"""
Data Generation with Modern Datasets
====================================

This example demonstrates how to use the new Kaira data generation classes
for creating various types of synthetic data useful in communication
systems research.

We'll explore binary, uniform, Gaussian, and function-based datasets.
"""

import matplotlib.pyplot as plt
import numpy as np
import torch

from kaira.data import BinaryDataset, FunctionDataset, GaussianDataset, UniformDataset

# Set random seed for reproducibility
torch.manual_seed(42)
np.random.seed(42)

###############################################################################
# Binary Data Generation
# ======================
#
# Generate binary data for digital communication experiments

# Create a binary dataset with different probabilities
n_samples = 1000
seq_length = 100

# Different bias levels
probabilities = [0.3, 0.5, 0.7]
fig, axes = plt.subplots(1, 3, figsize=(15, 4))

for i, prob in enumerate(probabilities):
    binary_dataset = BinaryDataset(length=n_samples, shape=(seq_length,), prob=prob, seed=42)

    # Get a sample sequence
    sample = binary_dataset[0].numpy()

    # Plot the binary sequence
    axes[i].plot(sample[:50], "o-", linewidth=1, markersize=4)
    axes[i].set_title(f"Binary Sequence (p = {prob})")
    axes[i].set_xlabel("Sample Index")
    axes[i].set_ylabel("Bit Value")
    axes[i].set_ylim(-0.1, 1.1)
    axes[i].grid(True, alpha=0.3)

plt.tight_layout()
plt.suptitle("Binary Data with Different Probabilities", y=1.02)
plt.show()

###############################################################################
# Uniform and Gaussian Distributions
# ==================================
#
# Compare uniform and Gaussian noise generation

# Create datasets
uniform_dataset = UniformDataset(length=1000, shape=(256,), low=-1.0, high=1.0, seed=42)

gaussian_dataset = GaussianDataset(length=1000, shape=(256,), mean=0.0, std=0.5, seed=42)

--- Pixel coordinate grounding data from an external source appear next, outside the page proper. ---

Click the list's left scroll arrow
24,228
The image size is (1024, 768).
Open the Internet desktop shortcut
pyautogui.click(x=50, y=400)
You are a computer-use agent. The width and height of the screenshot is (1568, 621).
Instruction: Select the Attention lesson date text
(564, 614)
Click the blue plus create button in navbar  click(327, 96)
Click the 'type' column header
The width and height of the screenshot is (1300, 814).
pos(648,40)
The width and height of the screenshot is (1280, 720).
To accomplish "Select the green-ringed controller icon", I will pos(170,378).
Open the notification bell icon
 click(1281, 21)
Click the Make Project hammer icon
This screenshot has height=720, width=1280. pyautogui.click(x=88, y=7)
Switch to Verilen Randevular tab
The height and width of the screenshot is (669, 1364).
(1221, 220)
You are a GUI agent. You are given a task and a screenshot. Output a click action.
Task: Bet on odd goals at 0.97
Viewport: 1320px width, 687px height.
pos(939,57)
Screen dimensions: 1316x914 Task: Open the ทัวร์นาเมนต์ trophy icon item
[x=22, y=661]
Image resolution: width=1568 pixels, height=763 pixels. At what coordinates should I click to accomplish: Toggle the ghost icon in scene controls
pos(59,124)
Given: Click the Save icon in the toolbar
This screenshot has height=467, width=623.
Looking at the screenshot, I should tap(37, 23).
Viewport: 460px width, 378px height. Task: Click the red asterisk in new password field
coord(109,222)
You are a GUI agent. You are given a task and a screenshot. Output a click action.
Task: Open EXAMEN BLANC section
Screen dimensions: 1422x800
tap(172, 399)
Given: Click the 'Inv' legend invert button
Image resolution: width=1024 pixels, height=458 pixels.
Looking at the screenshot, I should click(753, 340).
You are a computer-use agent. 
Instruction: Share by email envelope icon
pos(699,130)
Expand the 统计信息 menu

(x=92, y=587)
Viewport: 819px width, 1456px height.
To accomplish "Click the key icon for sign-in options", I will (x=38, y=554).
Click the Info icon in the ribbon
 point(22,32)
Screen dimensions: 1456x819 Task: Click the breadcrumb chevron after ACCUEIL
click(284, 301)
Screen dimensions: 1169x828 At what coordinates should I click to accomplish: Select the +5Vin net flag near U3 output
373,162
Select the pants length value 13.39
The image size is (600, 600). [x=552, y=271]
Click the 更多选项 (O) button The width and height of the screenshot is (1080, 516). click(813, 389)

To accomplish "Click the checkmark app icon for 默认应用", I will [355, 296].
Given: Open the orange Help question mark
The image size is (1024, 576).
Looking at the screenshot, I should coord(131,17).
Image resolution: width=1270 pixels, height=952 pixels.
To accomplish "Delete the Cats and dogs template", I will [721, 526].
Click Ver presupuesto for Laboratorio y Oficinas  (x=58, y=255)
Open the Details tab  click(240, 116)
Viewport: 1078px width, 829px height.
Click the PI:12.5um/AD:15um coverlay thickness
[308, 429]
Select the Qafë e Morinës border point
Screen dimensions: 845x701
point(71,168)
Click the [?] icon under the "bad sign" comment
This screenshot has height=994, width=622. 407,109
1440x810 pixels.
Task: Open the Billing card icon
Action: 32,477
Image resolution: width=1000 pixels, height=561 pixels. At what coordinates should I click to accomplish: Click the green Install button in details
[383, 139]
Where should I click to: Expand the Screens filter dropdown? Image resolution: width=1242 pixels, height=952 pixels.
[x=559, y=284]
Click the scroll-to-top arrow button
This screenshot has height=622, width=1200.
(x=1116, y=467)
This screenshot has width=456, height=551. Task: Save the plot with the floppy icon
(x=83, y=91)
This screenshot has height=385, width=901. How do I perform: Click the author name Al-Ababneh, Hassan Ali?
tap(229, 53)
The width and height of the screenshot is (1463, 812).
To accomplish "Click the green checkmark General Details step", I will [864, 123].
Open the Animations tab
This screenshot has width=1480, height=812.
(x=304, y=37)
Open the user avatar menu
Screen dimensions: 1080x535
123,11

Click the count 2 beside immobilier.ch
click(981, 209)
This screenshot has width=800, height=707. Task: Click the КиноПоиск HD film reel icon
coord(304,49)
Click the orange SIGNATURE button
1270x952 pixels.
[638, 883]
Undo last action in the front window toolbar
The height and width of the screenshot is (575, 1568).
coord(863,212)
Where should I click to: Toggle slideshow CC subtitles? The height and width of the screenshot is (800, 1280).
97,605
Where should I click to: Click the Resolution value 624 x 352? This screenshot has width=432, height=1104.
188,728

# Generate samples and create histograms
uniform_samples = []
gaussian_samples = []

for i in range(100):
    uniform_samples.append(uniform_dataset[i].numpy())
    gaussian_samples.append(gaussian_dataset[i].numpy())

# Combine all samples
all_uniform = np.concatenate(uniform_samples)
all_gaussian = np.concatenate(gaussian_samples)

# Plot distributions
fig, (ax1, ax2) = plt.subplots(1, 2, figsize=(12, 5))

ax1.hist(all_uniform, bins=50, density=True, alpha=0.7, color="blue", edgecolor="black")
ax1.set_title("Uniform Distribution")
ax1.set_xlabel("Value")
ax1.set_ylabel("Density")
ax1.grid(True, alpha=0.3)

ax2.hist(all_gaussian, bins=50, density=True, alpha=0.7, color="red", edgecolor="black")
ax2.set_title("Gaussian Distribution")
ax2.set_xlabel("Value")
ax2.set_ylabel("Density")
ax2.grid(True, alpha=0.3)

plt.tight_layout()
plt.show()

###############################################################################
# Custom Function-Based Generation
# ================================
#
# Use FunctionDataset for complex signal generation


def generate_sine_wave(idx):
    """Generate a sine wave with varying frequency."""
    t = np.linspace(0, 1, 128)
    frequency = 1 + idx * 0.1  # Frequency increases with index
    signal = np.sin(2 * np.pi * frequency * t)
    return torch.from_numpy(signal.astype(np.float32))


def generate_chirp(idx):
    """Generate a linear frequency chirp."""
    t = np.linspace(0, 1, 128)
    # Frequency sweep from 1 Hz to 10 Hz
    signal = np.sin(2 * np.pi * (1 + 9 * t) * t)
    # Add some noise based on index
    noise_level = idx * 0.01
    noise = np.random.normal(0, noise_level, len(signal))
    return torch.from_numpy((signal + noise).astype(np.float32))


# Create function-based datasets
sine_dataset = FunctionDataset(length=50, generator_fn=generate_sine_wave, seed=42)
chirp_dataset = FunctionDataset(length=50, generator_fn=generate_chirp, seed=42)

# Visualize generated signals
fig, axes = plt.subplots(2, 2, figsize=(14, 8))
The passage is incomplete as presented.